Neil Hamburger/ Todd Barry
Kings Barcade
Aug. 17
In this age of comedians getting raked over the coals for being comedians—the slightly-est offensive, work-in-progress joke getting laid out in a comedy-club setting only to be regurgitated (usually very badly) by some online prude, pitifully looking for other people to join along in the I-can’t-believe-he-said-that circus—a writer could feel conflicted while reviewing a stand-up comedy show.
Even if I do like the jokes the comics dispense, I still won’t do them a kindness reciting their material in print. For many comics, especially the trio of comics I saw at Kings Barcade last Friday night, you really have to be there to get their jokes.
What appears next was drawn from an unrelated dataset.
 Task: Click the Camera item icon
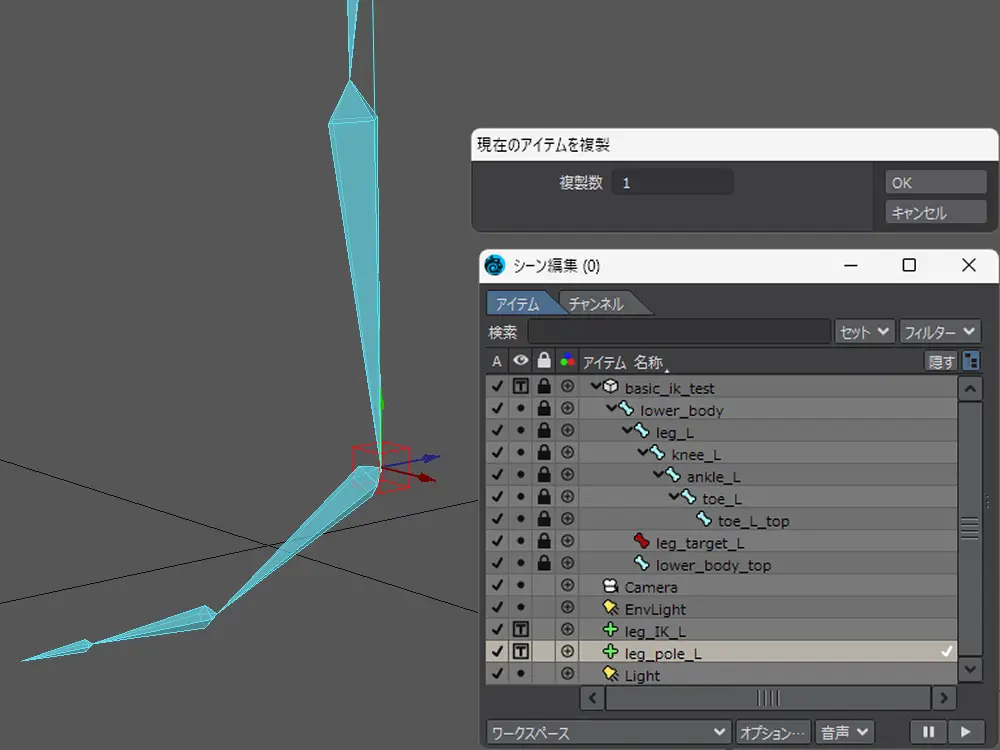point(610,587)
The two comics who were headlining, Todd Barry and Neil Hamburger, are certainly distinctive performers, but their humor is best experienced if you get it from them.
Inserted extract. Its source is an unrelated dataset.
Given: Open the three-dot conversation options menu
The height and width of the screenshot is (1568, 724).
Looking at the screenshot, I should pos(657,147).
The breathy, lazy, low-maintenance riffs Barry (whose potbellied slothness works in his favor onstage) went on during his 45-minute set would seem almost impossible to recreate even if you were hanging out with your friends. Try explaining to your pals what was so funny about the effortless, extemporaneous run Barry did when he suggested, after admitting he’s been doing sound effects during his set, he should be in the next Police Academy movie. (“Police Academy Durham — whaddya say?” he asked the audience, before wondering why saying Durham didn’t get a louder response.) There were recitable moments where you could get why Barry had ‘em howling, like when he recalled seeing a homeless dude sing “American Pie” on a subway platform (“Jack be nimble/Jack be quick — Where is that faggot-ass train at?”) or—his big closer!—reading a copy of an Esquire article a woman wrote about what a man can do to make a woman feel good and adding his own commentary. (“’Smell like something all the time’—easy enough.”)
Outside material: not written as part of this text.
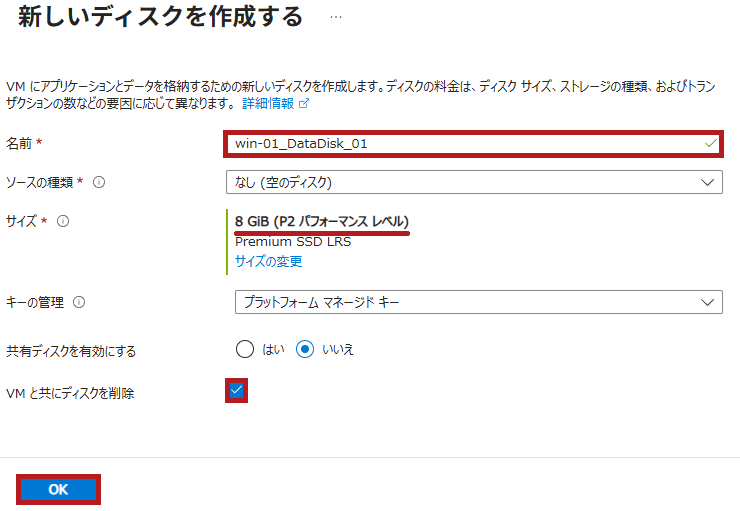Click the 共有ディスクを有効にする label
This screenshot has width=740, height=511.
coord(71,351)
You could recite Hamburger’s material, but I don’t think that’s a good idea. A twisted creation more than anything else, Hamburger shuffled onstage in a barely dry-cleaned tux, a horrible combover and Peter Bogdanovich glasses, carrying under his right arm three glass tumblers of some concoction he kept spilling on his suit. His 38-minute set basically consisted of telling blatantly tasteless jokes, the kind of jokes you hear burnout kids tell each other to sound edgy. But since it’s coming from the mouth of a guy who looks like a Borscht Belt comic who’s knocking on death’s door (he incessantly cleared his throat, as though his insides were drowning in phlegm), you’re basically laughing more at what you’re witnessing than what he’s saying.
Whether he was doing a so-called award-winning “tribute to ice cream” that consisted of two off-color jokes about Ben and Jerry’s and Justin Bieber, or going off on Steven Tyler for five minutes that ended with him asking the audience why he had a 16-year-old girl sit on his lap during the American Idol auditions (Answer: “To hide the erection he’d get when the 13-year-old girls auditioned!”), or weirdly ending his set doing knock-knock jokes where he quasi-sincerely paid tribute to the late Whitney Houston, Hamburger is all about getting the audience to laugh until they’re eventually uncomfortable with the whole thing. A couple did get up to leave during Hamburger’s Tyler rant, prompting him to ask, “What are those—Tyler people walking out?”
As you could probably tell from the headlining comics and the venue where they performed, this was an evening for alternative comedy fans. (The audience smacked of hipster types I usually avoid at all costs. But at least this audience didn’t consist of assholes pulling out their iPhones, recording the comics or tweeting about how inappropriate the jokes were.) The tone of the night was established by opening comic Brendon Walsh’s 21-minute set. Walking onstage without an intro, sporting a bearded, shaggy look that made him look like half the editors at the Indy, you’d swear Walsh was a stoner if he didn’t do a bit condemning stoners for their paranoid attitudes. He did do sensibly droll bits, like priding himself for not being the sort of guy who uses sex toys like the Fleshlight (Google it) or what he calls a “rubber ass-pussy combination.”
Ultimately, this was an enjoyable night of comedy. I know I probably didn’t do it justice in this review. But, trust me—you had to be there.